[START Data lines]

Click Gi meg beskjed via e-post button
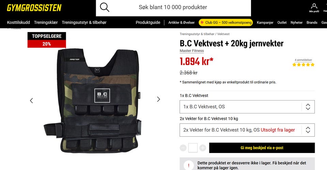Image resolution: width=327 pixels, height=170 pixels. pyautogui.click(x=262, y=148)
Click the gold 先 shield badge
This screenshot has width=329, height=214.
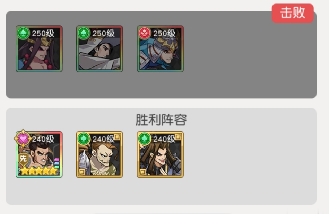tap(23, 159)
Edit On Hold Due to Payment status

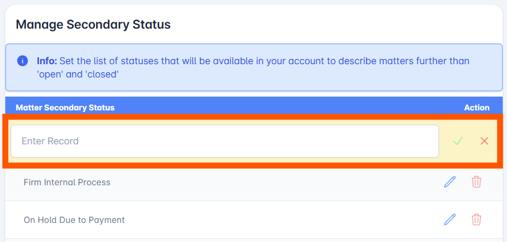pos(450,220)
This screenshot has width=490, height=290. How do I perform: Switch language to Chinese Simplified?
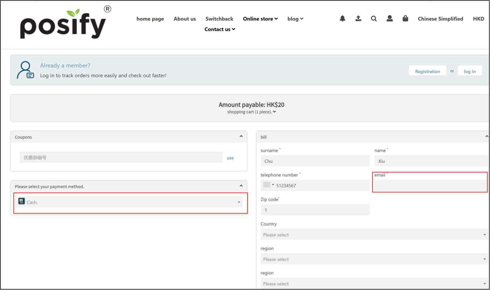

[END Data lines]

Pick out each line of the records above that contains the string "This", and copy those lines. Case counts.

▸ **Correct result**
This screenshot has width=329, height=214.
This screenshot has width=490, height=290. How do I perform: Switch language to Chinese Simplified?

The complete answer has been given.